───── Supplied data ─────

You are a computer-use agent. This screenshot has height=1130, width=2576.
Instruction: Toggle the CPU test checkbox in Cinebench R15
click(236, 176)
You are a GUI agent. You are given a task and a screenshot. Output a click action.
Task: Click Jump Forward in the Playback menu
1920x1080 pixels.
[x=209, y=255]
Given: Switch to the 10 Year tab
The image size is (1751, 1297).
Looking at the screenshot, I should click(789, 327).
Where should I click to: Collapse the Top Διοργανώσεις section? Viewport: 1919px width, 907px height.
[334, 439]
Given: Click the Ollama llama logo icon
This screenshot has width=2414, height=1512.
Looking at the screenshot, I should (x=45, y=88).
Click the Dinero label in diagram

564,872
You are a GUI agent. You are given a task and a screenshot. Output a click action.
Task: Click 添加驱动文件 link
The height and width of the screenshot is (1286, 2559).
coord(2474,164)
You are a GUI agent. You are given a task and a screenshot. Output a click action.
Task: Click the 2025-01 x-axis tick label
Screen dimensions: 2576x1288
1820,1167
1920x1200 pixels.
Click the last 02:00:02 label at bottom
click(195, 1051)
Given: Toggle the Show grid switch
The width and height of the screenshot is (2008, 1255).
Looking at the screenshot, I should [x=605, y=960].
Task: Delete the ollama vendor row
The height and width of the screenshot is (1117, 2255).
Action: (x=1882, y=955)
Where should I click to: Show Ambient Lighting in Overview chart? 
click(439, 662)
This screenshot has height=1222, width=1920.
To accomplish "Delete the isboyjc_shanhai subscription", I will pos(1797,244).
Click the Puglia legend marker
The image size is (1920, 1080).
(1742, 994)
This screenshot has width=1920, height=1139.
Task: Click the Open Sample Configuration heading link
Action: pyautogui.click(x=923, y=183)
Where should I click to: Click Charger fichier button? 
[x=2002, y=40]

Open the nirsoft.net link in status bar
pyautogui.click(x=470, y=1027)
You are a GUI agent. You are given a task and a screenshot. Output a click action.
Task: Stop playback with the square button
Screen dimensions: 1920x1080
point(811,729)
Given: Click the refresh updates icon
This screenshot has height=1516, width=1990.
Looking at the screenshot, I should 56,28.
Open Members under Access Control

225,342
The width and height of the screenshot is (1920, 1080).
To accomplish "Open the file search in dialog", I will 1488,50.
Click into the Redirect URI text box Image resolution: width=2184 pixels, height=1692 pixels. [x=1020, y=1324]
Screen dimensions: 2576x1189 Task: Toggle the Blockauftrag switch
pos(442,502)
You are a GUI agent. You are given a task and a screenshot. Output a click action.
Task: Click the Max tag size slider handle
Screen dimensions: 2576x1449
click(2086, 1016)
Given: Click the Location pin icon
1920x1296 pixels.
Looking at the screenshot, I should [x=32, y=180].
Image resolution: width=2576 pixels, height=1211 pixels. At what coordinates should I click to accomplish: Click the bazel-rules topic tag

─────

Working from the records above, write out verbatim only the lines from the line containing "Task: Click the 2025-01 x-axis tick label" through the line containing "Given: Click the refresh updates icon".

▶ **Answer to the exercise**
Task: Click the 2025-01 x-axis tick label
Screen dimensions: 2576x1288
1820,1167
1920x1200 pixels.
Click the last 02:00:02 label at bottom
click(195, 1051)
Given: Toggle the Show grid switch
The width and height of the screenshot is (2008, 1255).
Looking at the screenshot, I should [x=605, y=960].
Task: Delete the ollama vendor row
The height and width of the screenshot is (1117, 2255).
Action: (x=1882, y=955)
Where should I click to: Show Ambient Lighting in Overview chart? 
click(439, 662)
This screenshot has height=1222, width=1920.
To accomplish "Delete the isboyjc_shanhai subscription", I will pos(1797,244).
Click the Puglia legend marker
The image size is (1920, 1080).
(1742, 994)
This screenshot has width=1920, height=1139.
Task: Click the Open Sample Configuration heading link
Action: pyautogui.click(x=923, y=183)
Where should I click to: Click Charger fichier button? 
[x=2002, y=40]

Open the nirsoft.net link in status bar
pyautogui.click(x=470, y=1027)
You are a GUI agent. You are given a task and a screenshot. Output a click action.
Task: Stop playback with the square button
Screen dimensions: 1920x1080
point(811,729)
Given: Click the refresh updates icon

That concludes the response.